RISMEDIA, July 4, 2008-Offering something unique and timely can always help sell a home more quickly and possibly closer to the listing price. Aside from the usual home-staging techniques, implementing some easy, but key energy and water-saving options, too, might just do the trick. Savvy buyers will ask what utility costs are or to see actual bills-especially in older homes-and be impressed at measures taken to reduce those costs.

Here are some easy, smaller projects that can increase a home’s appeal in a time of high energy costs with an extraordinary focus on being green. And, of course, make sure you market the home with these positive, new features:

-Replace regular light bulbs in permanent fixtures with compact fluorescent light bulbs (CFLs use about one-fifth as much energy as regular bulbs, and last about 12 times longer).
-Install low-flow showerheads, which will save on water heating and use.
-Install an Energy Star-qualified, programmable thermostat.
-Close the damper on the fireplace. It sounds simple, but is often forgotten from season to season and causes drafts and high energy loss.
-Add insulation to an attic.
-Seal basement rim joists. This is along the top of the basement wall where the cement or block comes in contact with the wood frame. This is a common area of air leakage.
-Insulate water heater tanks for energy savings.
-Repair water leaks in tubs, showers and sinks. Not only are they big water wasters, but a leak really shows the home is not cared for anymore.
-Perform duct sealing or hire a contractor. Twenty percent of the air that moves through the duct system is lost due to leaks, holes and poorly connected ducts.
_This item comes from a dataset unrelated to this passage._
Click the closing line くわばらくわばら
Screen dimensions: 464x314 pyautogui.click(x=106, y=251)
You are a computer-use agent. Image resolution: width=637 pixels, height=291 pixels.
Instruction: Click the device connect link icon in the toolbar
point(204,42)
Another visible change that may attract a buyer is using renewable sources in any flooring you might replace prior to listing, such as recycled carpeting, bamboo, cork or other flooring from fast-growing wood sources.
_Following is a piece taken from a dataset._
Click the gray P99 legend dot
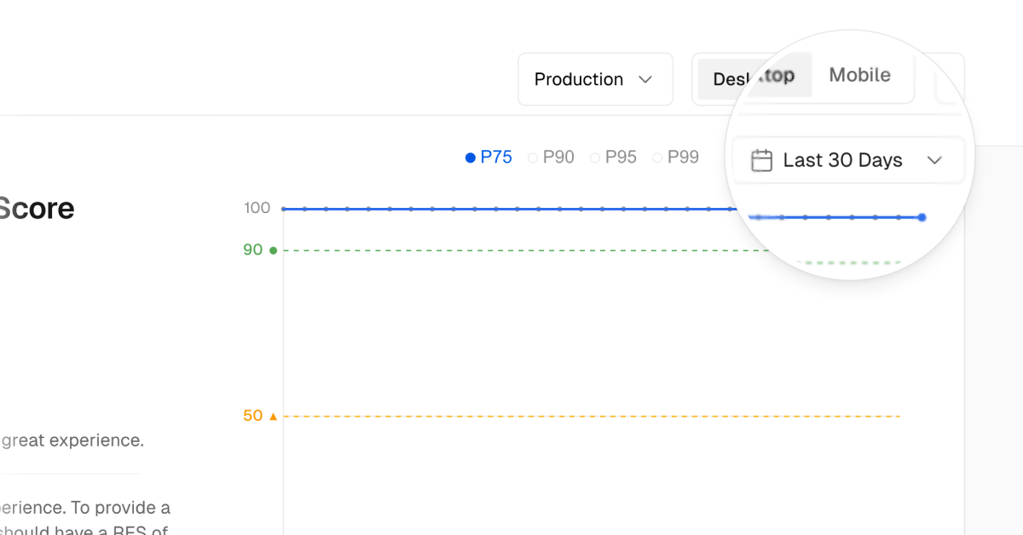The width and height of the screenshot is (1023, 535). (656, 157)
You can also recommend a home energy audit to help your clients identify other easy, but important fixes and demonstrate to potential buyers that sellers are serious about home maintenance and improvement. It will give buyers a fun jumpstart, too, on accomplishing more efficiency improvements in their new home.
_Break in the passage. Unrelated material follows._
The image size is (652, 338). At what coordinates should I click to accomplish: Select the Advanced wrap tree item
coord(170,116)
Being willing to partner with buyers creates an air of security that the home is still cared about. It sends the message that all parties want the buyers to have as great an experience in the home as the previous family did.

You can see that encouraging these smaller, but important, green ideas with your clients can be very beneficial to a quicker home sale.

Chris Kaucnik is marketing director for Home Warranty of America, Inc.